Molecular Modeling Studies of Trisubstituted Thiazoles as Cdc7 Kinase Inhibitors through 3D‐QSAR and Molecular Docking Simulation

Abstract

The cell division cycle 7 (Cdc7) is a serine‐threonine protein kinase which plays an essential role in replication and initiation of DNA synthesis. Overexpression of the Cdc7 in various tumor growths and in cell proliferation makes it a novel target for cancer therapy. In the present study, we have performed 3D quantitative structure–activity relationship (3D‐QSAR) studies on a series of trisubstituted thiazole derivatives targeting Cdc7 kinase. Reasonable CoMFA (q 2 = 0.838, NOC = 5, r 2 = 0.984) and CoMSIA (q 2 = 0.875, NOC = 6, r 2 = 0.979) models were developed. All the developed models were validated using an external validation test set, leave‐out‐five, bootstrapping, progressive samplings, and rm 2 metrics. Both the models exhibited acceptable values on all validation techniques and hence were considered to be robust and predictive. Molecular docking study revealed the crucial interaction of the most active compound (compound 49) with the conserved active site residues. Our results are in line with the previous studies. Contour map analysis revealed the important insights that would help in increasing the potency of the compounds.
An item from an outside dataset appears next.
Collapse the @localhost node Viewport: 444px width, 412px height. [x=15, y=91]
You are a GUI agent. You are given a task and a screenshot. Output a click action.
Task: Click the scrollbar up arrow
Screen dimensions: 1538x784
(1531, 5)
From these results, we could suggest that bulky positive substitutions are favored in the R2 position of the phenyl ring. Hydrogen‐bond acceptor groups in the R1 position could increase the activity. Hydrogen‐bond donor groups are favored near the amino group of R3 position. Long substitution in the R3 position will reduce the activity and must be avoided. Our results could be used to design more potent trisubstituted thiazole derivative of Cdc7 kinase inhibitors in future.